The deal also hinges on whether the broadcasters will want to offer a better financial deal to the SANZAR partners for extra content but also after New Zealand & South Africa pulled their top players out of the tournaments in 2007 which devalued the product.

If there are more rounds and players are already being rested because they play too much rugby surely more Super Rugby  matches will lead to more resting of players even if the number of byes are tripled for example.

“We have to be careful, because with the last broadcasting deal in 2006 we put more content on the table – from 69 to 95 games – but we got in relative terms less money and more overhead,” O’Neill said.

“So you create an extra team called Western Force, which involved an extra $5 million a year cost for the ARU, and on average the ARU received about $9 million less per annum in broadcast revenue. That’s not a formula which is very attractive.

“If we are going to put more content on the table, we’ve got to get in relative terms enough of an uplift to cover the cost of the new content, and leave some over.

“Whether it is Supersport in South Africa, Fox Sport in Australia or Sky TV in New Zealand, the broadcasters are going to tell us. Ultimately their capacity to pay will determine whether we can afford to expand.”

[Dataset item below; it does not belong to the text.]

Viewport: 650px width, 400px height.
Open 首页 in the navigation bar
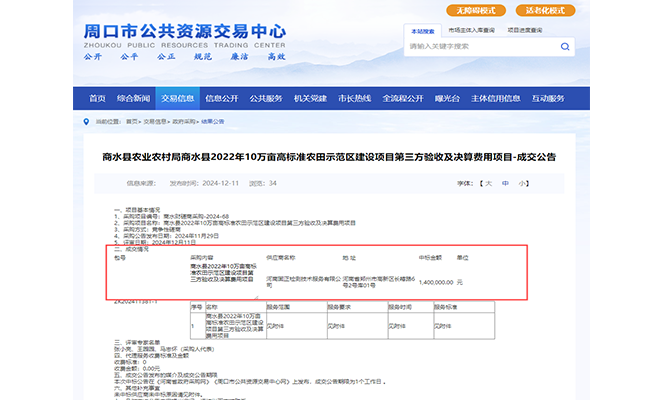(97, 99)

Officials from Australia, New Zealand and South Africa met in Sydney yesterday to discuss expansion and also discussed expanding the finals which led to a fall out last year when South Africa insisted that their top two teams qualified for an expanded final regardless of where they finished on the table.

The ARU still want an expanded finals series for the 2010 season and they say that they will continue to push New Zealand and South Africa for it.

O’Neill says that it is imperative that SANZAR provides something attractive for the broadcasters .

“My concern is that if we don’t get an expansion of some sort in place by 2011, then it will be at least another five years before anything happens,” O’Neill said.

“The economy will recover, and if we don’t do anything, we could be in the position of wondering why we didn’t expand. Having run a bank during the last big downturn, I know this is not the time for panic.

” It is the time for balanced judgment. But in the end, it is like the household budget. You can’t live beyond your means.”